There is a word for it: Additive Smoothing

The book then improves the algorithm in two different ways. One is the use of logarithms to prevent underflow. The other is to always use one as the basic count for words, whether they are present or not.

This is in fact not so much a trick as a concept called Additive smoothing, where a basic estimator $\theta_i = \frac{w_i}{N}$ is replaced by $\hat{\theta}_i = \frac{w_i + \alpha}{N + \alpha d}$

$\alpha$ is a so-called smoothing parameter, and $d$ is the total number of words.

If the model is Bernoulli trial, $w_i$ is the number of documents where word $i$ is present, and $N$ is the total number of documents.

If the model is categorical distribution, $w_i$ is the total count of word $i$ is the documents and $N$ is the total count of words in the documents.

As we are interested in $P(w_i|C_j)$ (with $C_0, C_1$ the two classes we are building a classifier for), $N$ above is restricted to documents in the relevant class; $\alpha$ and $d$ are independent of classes.

So the correct formula becomes

\begin{align} \hat{\theta}_{i,j} = \frac{x_i,j+\alpha}{N_j+\alpha d}\\ \end{align}

With $\alpha=1$ as a smoothing parameter, the book should have used numWords instead of 2.0 as an initial value for both p0Denom and p1Denom.

Putting it together

The differences with the code from the book are minor: first I introduce a flag to indicates whether I’m using set of words (Bernoulli trials) or bags of words (categorical distribution) as a model.

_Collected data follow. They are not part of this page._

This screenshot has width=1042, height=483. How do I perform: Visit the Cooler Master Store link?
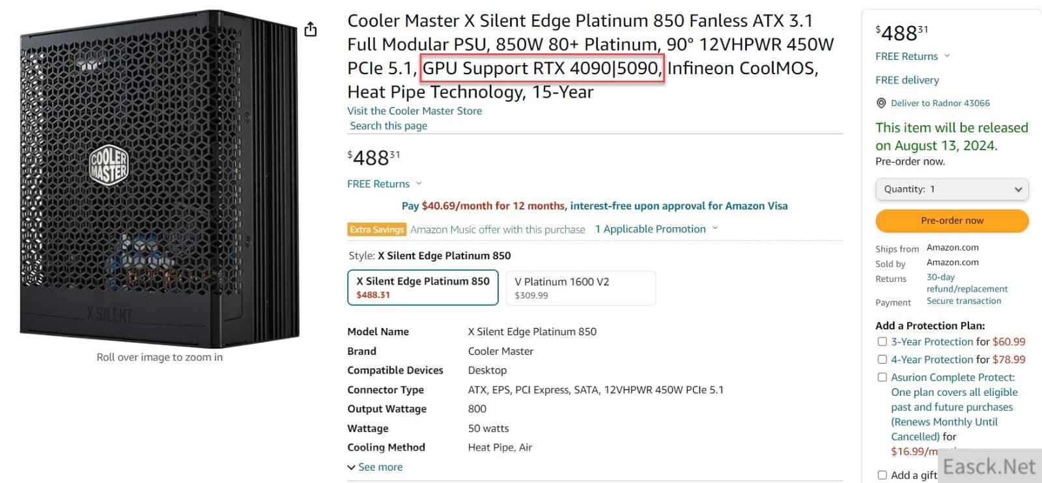coord(414,111)
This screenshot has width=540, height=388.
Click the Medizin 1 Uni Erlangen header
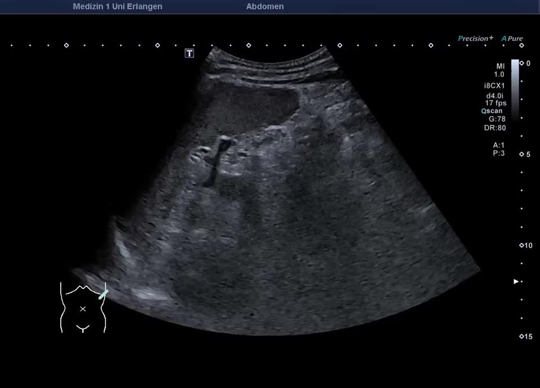[x=118, y=7]
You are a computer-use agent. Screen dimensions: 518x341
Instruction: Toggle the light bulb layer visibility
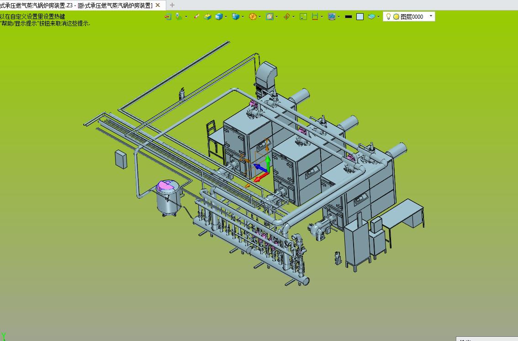coord(388,16)
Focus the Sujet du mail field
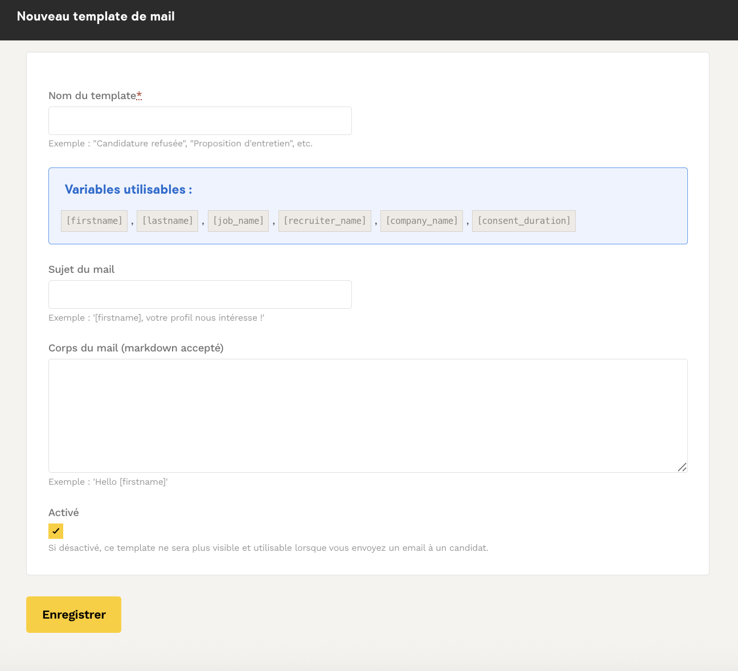 coord(200,294)
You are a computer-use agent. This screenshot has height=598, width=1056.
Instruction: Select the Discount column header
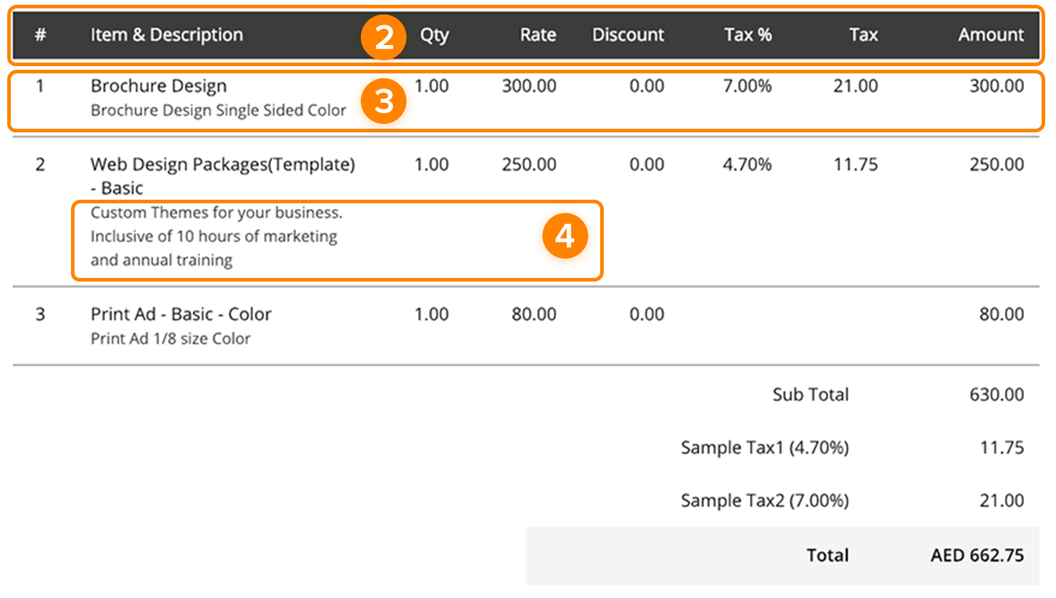628,35
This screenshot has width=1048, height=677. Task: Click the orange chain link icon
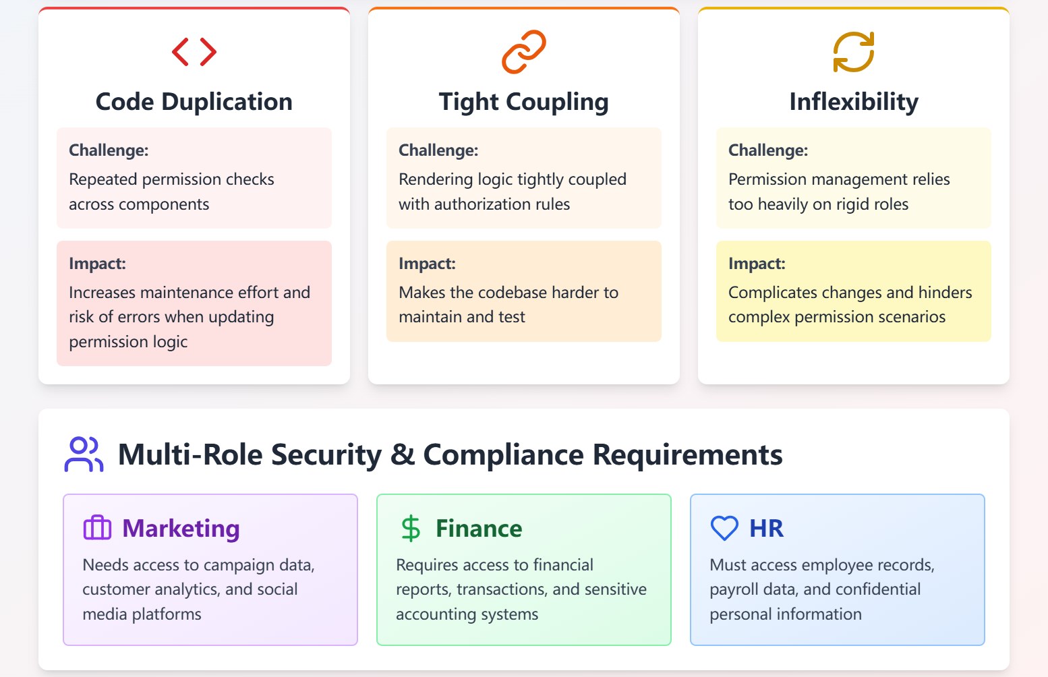coord(524,52)
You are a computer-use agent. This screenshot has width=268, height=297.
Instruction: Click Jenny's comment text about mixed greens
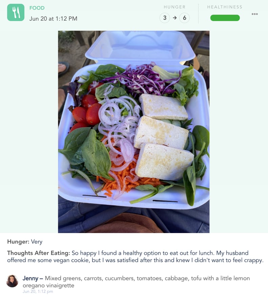point(136,282)
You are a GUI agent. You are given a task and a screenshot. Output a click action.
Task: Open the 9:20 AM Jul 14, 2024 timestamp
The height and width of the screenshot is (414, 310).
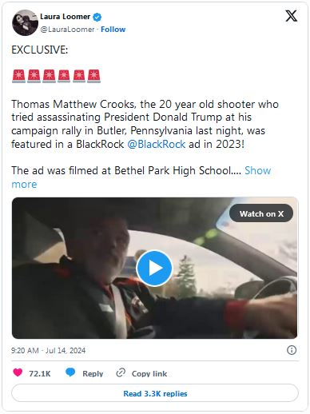pyautogui.click(x=48, y=350)
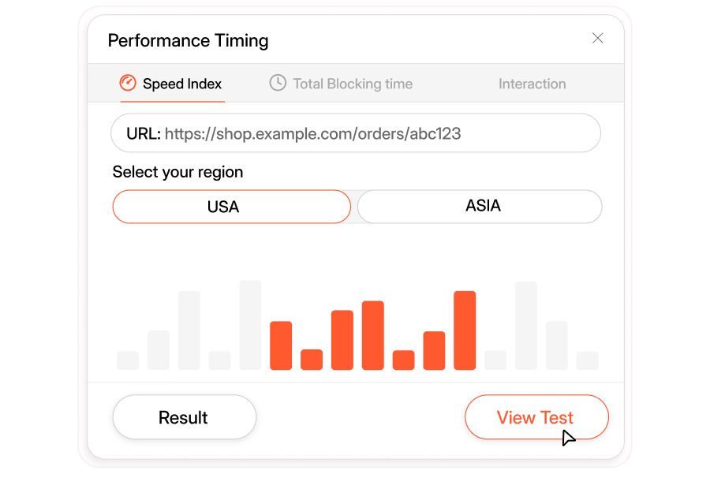710x489 pixels.
Task: Switch to the Speed Index tab
Action: coord(181,84)
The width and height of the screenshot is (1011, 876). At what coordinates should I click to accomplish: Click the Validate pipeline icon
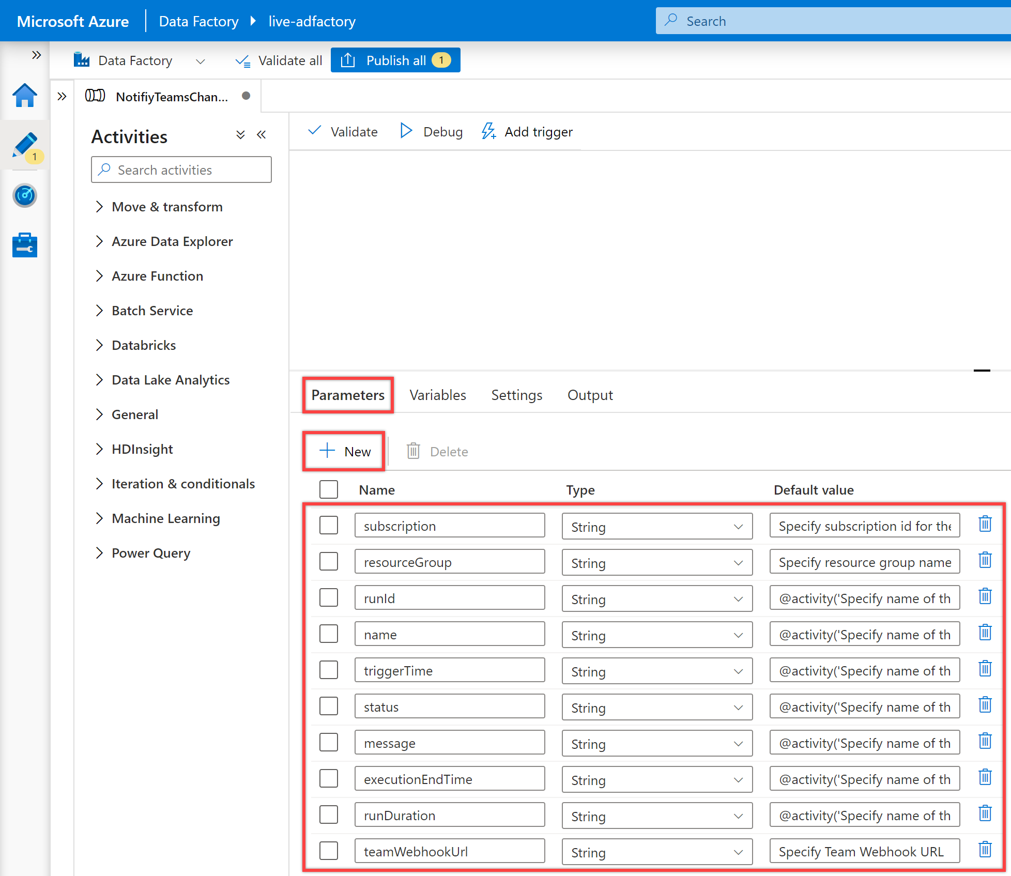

Then I initialise p0Denom and p1Denom with numWords as explained above; finally I check the bag flag to know what to add to either denominators.

new trainingNB0
def trainNB0(trainMatrix, trainCategory, bag=False):
    numTrainDocs = len(trainMatrix)
    numWords = len(trainMatrix[0])
    pAbusive = sum(trainCategory)/float(numTrainDocs)
    p0Num = ones(numWords); p1Num = ones(numWords)
    p0Denom = numWords; p1Denom = numWords
    for i in range(numTrainDocs):
        if trainCategory[i] == 1:
            p1Num += trainMatrix[i]
            if bag:
                p1Denom += sum(trainMatrix[i])
                p1Denom += 1
            p0Num += trainMatrix[i]
            if bag:
                p0Denom += sum(trainMatrix[i])
                p0Denom += 1
    p1Vect = log(p1Num/(p1Denom+numWords))
    p0Vect = log(p0Num/(p0Denom+numWords))
    return p0Vect, p1Vect, pAbusive


For the Spam test, the book version has an average error of 6%. The rewritten version has an error between 3% and 4%. The Spam test uses messages as set, for which my version is the most different.

For the New-York/San Francisco messages classification, I did not measure any difference in error rates; this test uses messages as bags, for which the book version was mostly correct (the only difference was in the denominators).

So what?

OK, well, but the book algorithm still works, at least on the original data.

But how well exactly would it work with other data? As the algorithm does not seem to implement any kind of sound model, is there any way to quantify the error we can expect? By building on theoretical foundations, at least we can quantify the outcome, and rely on the work of all the brilliant minds who improved that theory.

Theories (the scientific kind, not the hunch kind) provide well studied abstractions. There are always cases where they do not apply, and other cases where they do, but only partially or imperfectly. This should be expected as abstractions ignore part of the real world problem to make it tractable.

Using a specific theory to address a problem is very much similar to looking for lost keys under a lamppost: maybe the keys are not there, but that’s where the light is brightest, so there is little chance to find them anywhere else anyway.

A bad book then?

So far, this was the only chapter where I had anything bad to say about the book. And even then, it was not that bad.

The rest of the book is very good; the underlying concepts are well explained (indeed, that’s how I found the problem in the first place), there is always data to play with, and the choice of language and libraries (Python, Numpy and matplotlib) is very well suited to the kind of exploratory programming that makes learning much easier.

So I would recommend this book as an introduction to this subject, and I’m certainly glad I bought it.